Large Scale Impacts – Economic Feasibility
Mid-Scale CAES is most feasible if it is implemented on privately owned land for large industrial buildings, hospitals, and schools. Based on an economic analysis using energy cost data from California and New York, CAES systems would generate $37,000,000 or $41,000,000 over a thirty year period respectively. The team of chemical engineers evaluated the lifetime cost of the system which includes both installation and operation costs. They used data averaging costs of pressure vessels, heat exchangers, and expansion systems from 1998. The textbook Product and Process Design Principles: Synthesis, Analysis, and Evaluation fits equations to data collected in 1998 so that we can estimate the costs and use inflation calculations to figure out the cost in 2022.
Methods for Economic Analysis
Efficiency values of CAES were calculated using a model system developed by a team of mechanical engineers. The CAES was built at a smaller scale and is analyzed at a larger scale using non-dimensionalized parameters. It should be noted that various subsystem components can have better performance at a larger scale so these calculations are conservative.

☆ ☆ ☆

### REQUIRED TASKS
• 1. Using the CAES economics page, please explain in one to three sentences why its efficiency calculations are described as conservative.
• 2. Summarize the CAES economics page in two sentences.

### DATA EXCERPT

☆ ☆ ☆

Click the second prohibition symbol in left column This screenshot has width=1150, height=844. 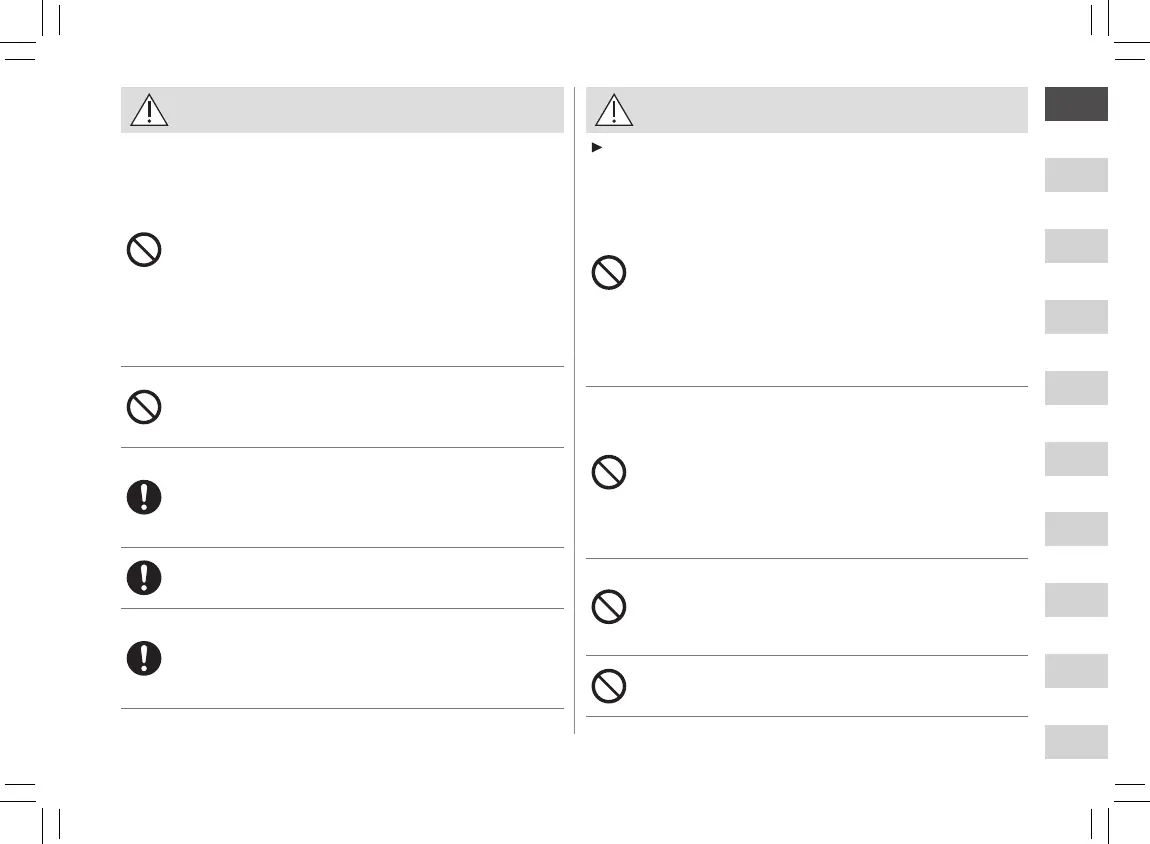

☆ ☆ ☆

### TASK ANSWERS
• 1. The efficiency values come from a model CAES system that was built at a smaller scale and then analyzed at a larger scale using non-dimensionalized parameters. Various subsystem components can perform better at a larger scale, so the calculated values likely understate performance.

• 2. Mid-Scale CAES is most feasible on privately owned land for large industrial buildings, hospitals, and schools, and over thirty years it would generate $37,000,000 using California energy cost data or $41,000,000 using New York data. Lifetime installation and operation costs were estimated from 1998 component cost data and converted to 2022 figures with inflation calculations, while efficiency values came from a smaller-scale model analyzed at a larger scale, an approach the page calls conservative.